Возбужденно дергая защелки, он расстегнул портфель и приподнял показать содержимое.
— Не-ет! — отшатнулась она, увидев деньги. — Что вы, зачем? Нет!
— Но я не шучу!
— А я-то как раз думала, что вы шутите.
— Послушайте, я ужасно виноват перед одной девушкой…
— Да я-то тут причем? — сказала она, отстраняя Сашу жестом. — Извините. Нет.
И он не остановил ее, разом утратив способность убеждать.
Времени на хождение, высматривание и уговоры ушло немало. Саша ощупывал портфель — слежавшуюся на дне массу — и нервно ухмылялся; несмотря на досаду, он сознавал смешные стороны своего положения. Догадавшись наконец, что в смешном положении и сам смешон, Саша не мог больше понимать свои намерении в торжественном смысле. Тогда все стало просто.
— Девушка, — сказал он, улыбаясь, — мне почему-то кажется, вы не оставите человека в беде.
Она улыбнулась в ответ, девочка с грустными глазами и коротеньким плоским носиком. Добрая ее улыбка хранила настроение ушедшей в себя печали.
— Вот посмотрите, — он показал содержимое портфеля.
— Ого!
— Подарок невесте. Нужно подобрать по руке, а у вас такая. — Она тоже глянула на запястье. — Браслет. Поможете подобрать?

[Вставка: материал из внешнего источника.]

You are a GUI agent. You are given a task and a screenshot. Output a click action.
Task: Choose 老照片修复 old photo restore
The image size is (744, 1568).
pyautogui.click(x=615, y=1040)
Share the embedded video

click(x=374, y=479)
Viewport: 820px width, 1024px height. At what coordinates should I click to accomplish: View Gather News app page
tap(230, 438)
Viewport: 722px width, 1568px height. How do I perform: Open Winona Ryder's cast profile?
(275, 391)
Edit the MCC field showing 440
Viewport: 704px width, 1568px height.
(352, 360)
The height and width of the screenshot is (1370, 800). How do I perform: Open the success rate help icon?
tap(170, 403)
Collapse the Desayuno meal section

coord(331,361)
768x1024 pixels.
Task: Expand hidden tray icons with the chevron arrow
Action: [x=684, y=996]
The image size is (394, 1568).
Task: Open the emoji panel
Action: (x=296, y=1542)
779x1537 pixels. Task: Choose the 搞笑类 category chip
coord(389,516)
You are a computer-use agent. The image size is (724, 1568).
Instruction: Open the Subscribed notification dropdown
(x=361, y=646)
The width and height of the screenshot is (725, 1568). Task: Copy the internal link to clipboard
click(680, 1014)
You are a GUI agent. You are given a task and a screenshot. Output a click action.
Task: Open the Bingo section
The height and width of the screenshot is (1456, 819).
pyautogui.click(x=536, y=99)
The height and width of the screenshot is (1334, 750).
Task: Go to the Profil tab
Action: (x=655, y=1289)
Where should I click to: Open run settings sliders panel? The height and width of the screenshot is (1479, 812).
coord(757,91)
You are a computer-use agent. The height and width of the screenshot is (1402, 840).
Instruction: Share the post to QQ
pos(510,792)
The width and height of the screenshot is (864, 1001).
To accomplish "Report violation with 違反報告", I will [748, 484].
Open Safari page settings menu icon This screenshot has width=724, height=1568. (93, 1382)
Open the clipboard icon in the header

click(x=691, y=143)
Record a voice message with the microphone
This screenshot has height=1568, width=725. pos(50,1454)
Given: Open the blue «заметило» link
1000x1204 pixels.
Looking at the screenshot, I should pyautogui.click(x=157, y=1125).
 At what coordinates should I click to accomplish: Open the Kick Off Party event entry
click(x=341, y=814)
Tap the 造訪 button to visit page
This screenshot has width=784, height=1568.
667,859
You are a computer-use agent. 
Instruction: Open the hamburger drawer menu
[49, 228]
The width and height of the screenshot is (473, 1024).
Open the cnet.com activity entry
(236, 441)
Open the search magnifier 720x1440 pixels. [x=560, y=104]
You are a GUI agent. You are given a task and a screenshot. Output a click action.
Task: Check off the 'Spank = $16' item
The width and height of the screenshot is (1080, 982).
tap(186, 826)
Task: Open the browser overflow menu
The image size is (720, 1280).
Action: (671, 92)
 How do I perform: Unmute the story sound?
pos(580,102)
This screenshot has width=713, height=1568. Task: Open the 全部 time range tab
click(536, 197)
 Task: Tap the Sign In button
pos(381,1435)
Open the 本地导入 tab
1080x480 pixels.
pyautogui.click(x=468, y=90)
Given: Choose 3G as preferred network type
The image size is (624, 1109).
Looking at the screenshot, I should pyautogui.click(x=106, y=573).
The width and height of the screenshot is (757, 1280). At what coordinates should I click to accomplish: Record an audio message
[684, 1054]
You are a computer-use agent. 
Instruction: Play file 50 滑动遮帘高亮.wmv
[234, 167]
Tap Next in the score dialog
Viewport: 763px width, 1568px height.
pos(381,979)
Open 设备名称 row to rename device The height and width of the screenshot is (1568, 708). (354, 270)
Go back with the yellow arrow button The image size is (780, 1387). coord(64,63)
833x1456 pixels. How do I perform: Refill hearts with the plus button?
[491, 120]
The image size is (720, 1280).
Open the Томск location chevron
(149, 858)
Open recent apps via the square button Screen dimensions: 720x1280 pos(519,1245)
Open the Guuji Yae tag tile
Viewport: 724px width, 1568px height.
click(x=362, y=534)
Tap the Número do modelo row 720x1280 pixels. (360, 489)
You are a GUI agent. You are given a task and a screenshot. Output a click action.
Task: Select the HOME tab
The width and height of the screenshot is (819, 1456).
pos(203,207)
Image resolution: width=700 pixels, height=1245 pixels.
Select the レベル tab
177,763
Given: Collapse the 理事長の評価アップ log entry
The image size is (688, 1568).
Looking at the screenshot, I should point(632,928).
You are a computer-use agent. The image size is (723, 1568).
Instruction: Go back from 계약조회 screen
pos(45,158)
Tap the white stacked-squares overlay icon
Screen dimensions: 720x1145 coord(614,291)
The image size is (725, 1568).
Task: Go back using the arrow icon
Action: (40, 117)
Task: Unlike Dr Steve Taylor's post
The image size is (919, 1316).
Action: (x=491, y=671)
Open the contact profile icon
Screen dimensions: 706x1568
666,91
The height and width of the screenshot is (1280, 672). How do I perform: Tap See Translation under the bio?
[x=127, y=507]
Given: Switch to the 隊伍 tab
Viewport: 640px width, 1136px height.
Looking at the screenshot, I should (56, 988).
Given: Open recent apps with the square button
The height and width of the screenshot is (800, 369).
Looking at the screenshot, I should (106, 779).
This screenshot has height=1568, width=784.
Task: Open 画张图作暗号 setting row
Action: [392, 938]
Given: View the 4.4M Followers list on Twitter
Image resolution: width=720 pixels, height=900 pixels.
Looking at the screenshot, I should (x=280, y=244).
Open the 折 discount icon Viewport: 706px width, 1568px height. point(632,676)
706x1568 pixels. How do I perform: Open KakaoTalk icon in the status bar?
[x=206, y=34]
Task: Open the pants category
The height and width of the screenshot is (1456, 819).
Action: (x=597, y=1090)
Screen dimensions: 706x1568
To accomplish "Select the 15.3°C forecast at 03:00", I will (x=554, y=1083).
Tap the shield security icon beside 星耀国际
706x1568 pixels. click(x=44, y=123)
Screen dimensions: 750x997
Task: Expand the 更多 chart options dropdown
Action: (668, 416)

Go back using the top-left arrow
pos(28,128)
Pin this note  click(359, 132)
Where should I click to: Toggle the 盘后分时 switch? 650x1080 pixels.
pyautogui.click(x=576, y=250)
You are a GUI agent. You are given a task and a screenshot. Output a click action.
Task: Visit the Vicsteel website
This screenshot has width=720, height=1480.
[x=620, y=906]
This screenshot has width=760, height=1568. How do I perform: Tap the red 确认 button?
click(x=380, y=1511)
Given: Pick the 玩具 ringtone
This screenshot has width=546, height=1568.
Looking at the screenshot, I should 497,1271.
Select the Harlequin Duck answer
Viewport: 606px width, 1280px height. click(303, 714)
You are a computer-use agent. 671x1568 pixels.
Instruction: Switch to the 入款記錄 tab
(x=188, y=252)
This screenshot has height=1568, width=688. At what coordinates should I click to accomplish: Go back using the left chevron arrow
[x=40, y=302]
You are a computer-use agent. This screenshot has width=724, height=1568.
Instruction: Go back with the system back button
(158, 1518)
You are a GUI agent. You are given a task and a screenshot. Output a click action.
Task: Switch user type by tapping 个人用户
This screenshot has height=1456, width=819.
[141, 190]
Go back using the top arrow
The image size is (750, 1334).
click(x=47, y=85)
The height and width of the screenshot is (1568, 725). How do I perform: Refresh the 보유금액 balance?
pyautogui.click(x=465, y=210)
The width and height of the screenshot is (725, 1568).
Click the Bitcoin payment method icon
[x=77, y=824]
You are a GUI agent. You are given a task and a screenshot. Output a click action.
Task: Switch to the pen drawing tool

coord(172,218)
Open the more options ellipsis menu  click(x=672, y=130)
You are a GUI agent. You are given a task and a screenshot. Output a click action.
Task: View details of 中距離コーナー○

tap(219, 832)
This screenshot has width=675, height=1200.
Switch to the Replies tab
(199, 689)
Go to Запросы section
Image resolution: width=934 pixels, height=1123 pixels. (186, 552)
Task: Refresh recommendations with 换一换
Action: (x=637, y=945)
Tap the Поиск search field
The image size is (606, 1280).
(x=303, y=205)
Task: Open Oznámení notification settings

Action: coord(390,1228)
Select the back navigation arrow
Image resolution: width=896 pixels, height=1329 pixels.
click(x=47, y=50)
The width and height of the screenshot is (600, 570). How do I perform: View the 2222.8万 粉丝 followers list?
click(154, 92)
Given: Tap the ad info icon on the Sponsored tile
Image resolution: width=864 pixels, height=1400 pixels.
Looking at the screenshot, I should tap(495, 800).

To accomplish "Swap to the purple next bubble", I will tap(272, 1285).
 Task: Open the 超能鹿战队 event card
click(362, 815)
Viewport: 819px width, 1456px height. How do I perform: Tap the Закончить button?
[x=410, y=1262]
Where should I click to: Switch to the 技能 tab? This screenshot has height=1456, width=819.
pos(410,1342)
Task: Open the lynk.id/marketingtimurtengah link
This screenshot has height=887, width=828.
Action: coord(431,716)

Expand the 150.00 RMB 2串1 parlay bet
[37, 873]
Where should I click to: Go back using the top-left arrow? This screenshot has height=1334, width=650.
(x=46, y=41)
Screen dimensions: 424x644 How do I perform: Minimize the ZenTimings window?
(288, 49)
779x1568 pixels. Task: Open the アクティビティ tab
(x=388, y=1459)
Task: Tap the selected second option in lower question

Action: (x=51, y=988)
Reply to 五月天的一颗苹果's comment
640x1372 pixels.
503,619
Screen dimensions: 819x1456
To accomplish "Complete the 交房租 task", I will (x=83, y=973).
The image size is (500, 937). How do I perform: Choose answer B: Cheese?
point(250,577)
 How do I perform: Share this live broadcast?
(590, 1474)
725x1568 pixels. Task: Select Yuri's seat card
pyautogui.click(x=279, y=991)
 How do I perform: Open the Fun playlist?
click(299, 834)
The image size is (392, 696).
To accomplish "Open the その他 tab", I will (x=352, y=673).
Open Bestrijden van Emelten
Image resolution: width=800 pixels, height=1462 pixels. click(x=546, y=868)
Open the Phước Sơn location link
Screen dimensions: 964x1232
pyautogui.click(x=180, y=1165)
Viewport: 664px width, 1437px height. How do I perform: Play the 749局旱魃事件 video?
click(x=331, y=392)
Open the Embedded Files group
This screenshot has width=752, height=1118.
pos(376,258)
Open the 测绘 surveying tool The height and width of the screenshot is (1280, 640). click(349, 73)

Весело объяснились с продавщицей, которая, принимая их за влюбленную пару, тоже начала улыбаться. Как старые знакомые, болтали между собой и естественно перешли на ты.
На улице он передал ей коробочки с украшениями, помог продеть серьги.
— Хорошо? — изогнув кисть, девушка картинно приподняла руку, браслет скользнул.
— Хорошо, — подтвердил Саша.
— Снимать или оставить? — пошутила она.
— Оставить, это тебе, — сказал он первый раз без улыбки.
Она почувствовала беспокойство и, не понимая еще недоразумения, взялась за браслет.
— На!
Саша проворно отскочил.
— Забери! — убедительно повторила она дрогнувшим в предчувствии слез голосом. — Что ты такое?.. Возьми!
Он побежал не слишком быстро, только чтобы не настигла. Но она и не пыталась угнаться.
— На же! — крикнула она, сдерживая слезы. — Возьми! — приходилось напрягаться, чтобы он услышал.
— Ты замечательная девчонка! — прокричал Саша. — Прощай!
— Как тебя зовут? — с надрывом крикнула она.
— Саша! — крикнул он.
— Ира! — крикнула она.
21
Избавив себя от денег, Саша вернул себе известное хладнокровие. Чудилось, что самое главное и трудное уже позади. За долгую бессонную ночь он побывал во всех возможных позициях, повернул дело и так и эдак, сочинив немало изобретательных сценариев того, как будет себя вести, но сейчас не мучился выбором и не мудрил. Просто набрал Трескина и сказал в трубку, едва тот откликнулся:
— Трескин, я думаю отказаться от сотрудничества.
— Ага! — отозвался Трескин с чувством, но бессмысленно. Казалось, Саша ничего уже и произнести не мог без того, чтобы не вызвать у Трескина горячий отклик. Потом он помолчал и сказал совсем другим тоном: — Не фига себе!
Молчание продолжалось, и Саша впитывал каждое мгновение его как победу.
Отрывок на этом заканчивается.